Antoine Bordes, Facebook AI Research (https://www.hds.utc.fr/~bordesan/)
Antoine Bordes is a staff research scientist at Facebook Artificial Intelligence Research. Prior to joining Facebook in 2014, he was a CNRS staff researcher in the Heudiasyc laboratory of the University of Technology of Compiegne in France. In 2010, he was a postdoctoral fellow in Yoshua Bengio’s lab of University of Montreal. He received his PhD in machine learning from Pierre & Marie Curie University in Paris in early 2010. From 2004 to 2009, he collaborated regularly with Léon Bottou at NEC Labs of America in Princeton. He received two awards for best PhD from the French Association for Artificial Intelligence and from the French Armament Agency, as well as a Scientific Excellence Scholarship awarded by CNRS in 2013. Antoine’s current interests cover knowledge bases/graphs modeling, natural language processing, deep learning and large scale learning.
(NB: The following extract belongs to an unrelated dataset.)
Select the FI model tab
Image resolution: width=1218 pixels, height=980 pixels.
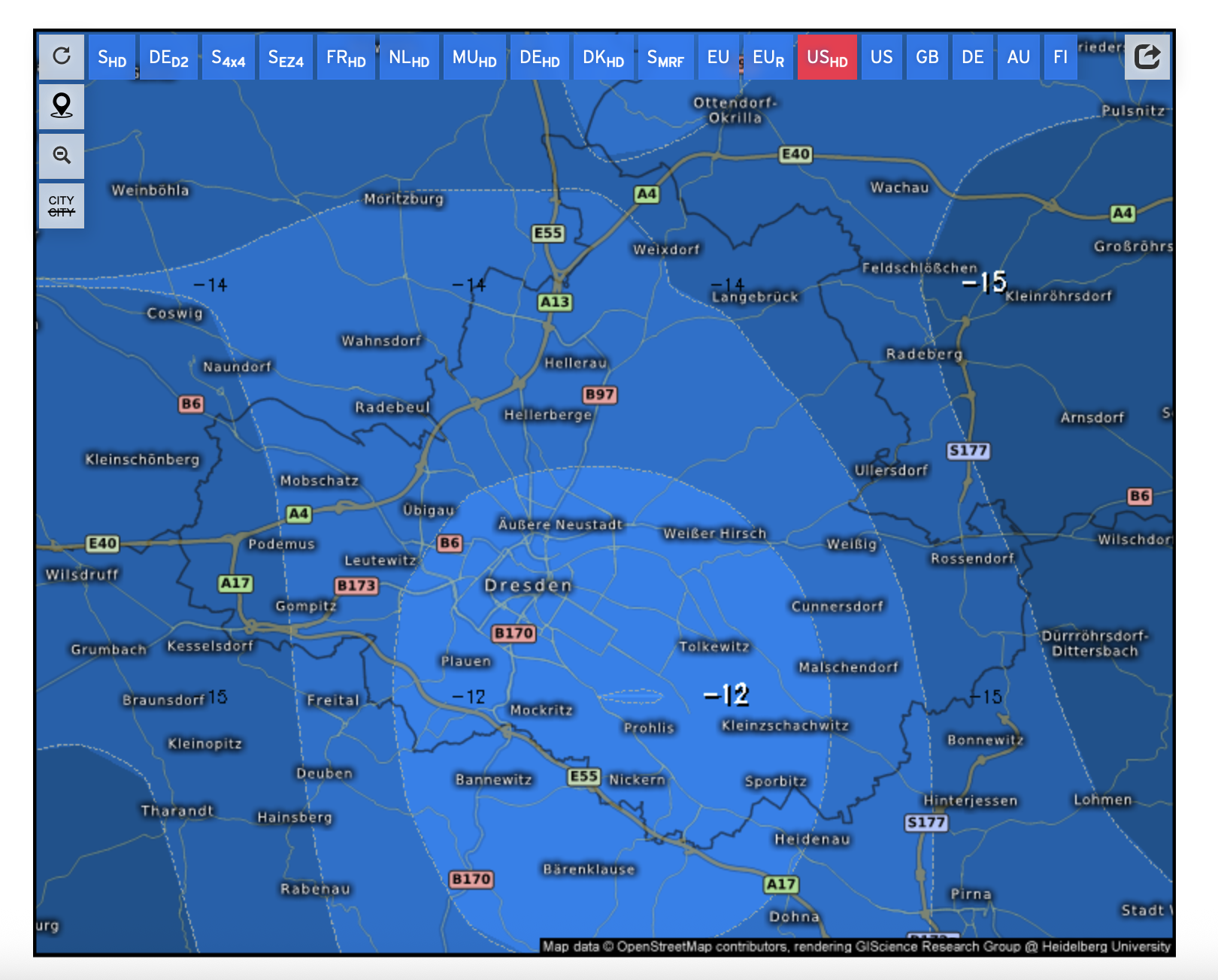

Sumit Chopra, Facebook AI Research
Sumit Chopra is a research scientist at the Facebook Artificial Intelligence Research Lab. He graduated with a Ph.D., in computer science from New York University in 2008. His thesis proposed a first of its kind neural network model for doing relational regression, and was a conceptual foundation for a startup company for modeling residential real estate prices. Following his Ph.D., Sumit joined AT&T Labs – Research as a research scientist in the Statistics and Machine Learning Department, where he focused on building novel deep learning models for speech recognition, natural language processing, and computer vision. While at AT&T he also worked on other areas of machine learning, such as, recommender systems, computational advertisement, and ranking. He has been a research scientist at Facebook AI Research since April 2014, where he has been focusing primarily on natural language understanding.
There have been a series of “Learning Semantics” workshops over the last years which touch upon these subjects, but our workshop is more focused, which we hope will generate greater interaction and discussion.
Similarly, there have been a series of deep learning workshops over the years e.g. last year with the title “Deep Learning and Representation Learning”. Deep Learning is very broad and this year is the subject of a symposium. Our workshop focuses on a smaller area that has gained substantial interest (see references above).